Vielleicht hat auch bei Ihnen diese Formulierung in den letzten Tagen einen ganz anderen Widerhall  erzeugt, wenn wir sie unter den Traueranzeigen in unserer Zeitung lesen. In Zeiten der Corona- Pandemie  ist es zwangsläufig so: Nur im engsten Familienkreis und unter freiem Himmel können wir die Andacht zur  Beisetzung halten im Moment. Das ist eine zutiefst erschütternde und schmerzliche Erfahrung auch für  mich als Pfarrerin. „Das Sterben ist einsamer geworden“ titelte unsere Tageszeitung – das  Abschiednehmen und der Trauergottesdienst auch. Die Zahl der Anwesenden ist auf maximal 20 begrenzt  – und die stehen selbstverständlich mit dem gebotenen Sicherheitsabstand auf dem Friedhof. Alle Gesten  und Formen von Nähe, Trost und Zuwendung werden auf das Minimalste beschränkt. Das ist bitter.

Es fügt sich nun, dass die sechste und letzte Station, die wir in unseren Passionsandachten bedenken,  mit den Bildern des Kreuzweges von Sieger Köder aus der Kirche St. Stephanus zu Wasseralfingen auch  Jesus „… im engsten Familienkreis“ zeigt:
Es ist der tote Jesus in den Armen seiner Mutter.  Jesus, der nach dem Zeugnis des Johannesevangeliums als letztes Wort gerufen hatte:  ,,Es ist vollbracht!", der hat nun seinen Leidensweg vollbracht.  Er ist die Via Dolorosa, den Weg der Schmerzen bis zum bitteren Ende gegangen.  Aber nun ist es für ihn vorbei.  Nach einem letzten Schrei ist Totenstille eingekehrt.
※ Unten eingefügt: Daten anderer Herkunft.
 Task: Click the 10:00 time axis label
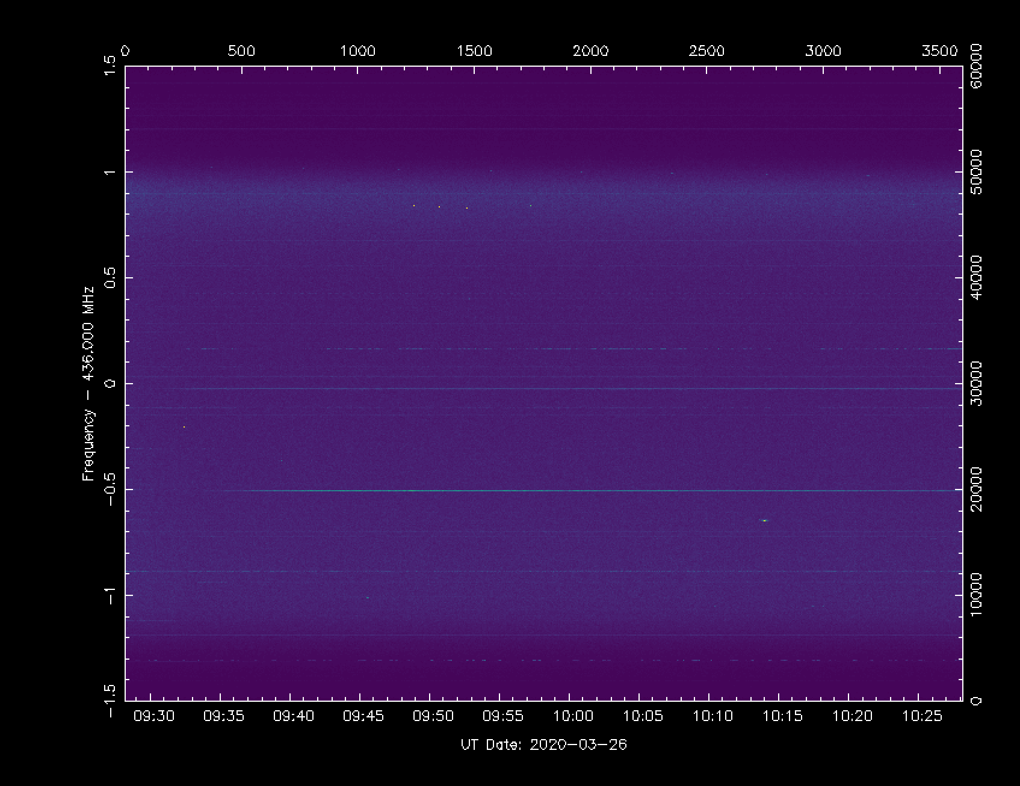(x=573, y=716)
 „Es ist vollbracht!" - auch für die Justizbehörden ist die Angelegenheit erledigt.
„Es ist vollbracht" denken sich wohl auch die römischen Soldaten. Sie haben ihr grausames  Henkershandwerk erledigt. Es ist vorbei. Der Delinquent ist tot.

Er wird vom Kreuz abgenommen.
"Es ist vollbracht!" werden auch die Schaulustigen sagen. Wenn Einer so endet, kann das mit dem  Messias nichts gewesen sein. Sie legen die Frage ad acta „..oder sollen wir auf einen anderen warten?!"  Der normale Alltag kann weitergehen.

,,Es ist vollbracht!" Ja, es ist vollbracht, aber nicht erledigt.  Wenn nach menschlichem Ermessen alles erledigt scheint, wirkt die Liebe Gottes weiter.  Und sie wirkt zunächst „… im engsten Familienkreis“ 

Auch bei Jesus.
Die Familie und die Freunde erfüllen einen letzten Dienst und tragen damit die Liebe über Leid und Tod  hinaus: Josef von Arimathäa lässt sich den Leichnam aushändigen und stellt seine eigene Grabstätte zur  Verfügung. Nikodemus bringt Kräuter und Öl, damit der Tote in Würde in Leintücher gehüllt in das neue  Grab gelegt werden kann.
All‘ diese Liebesdienste in moderner Form kennen wir aus unserer eigenen Bestattungskultur.  Sie sind kostbar. Sie tragen zur Menschenwürde bei.  Vielleicht merken wir das gerade schmerzlich in diesen Zeiten.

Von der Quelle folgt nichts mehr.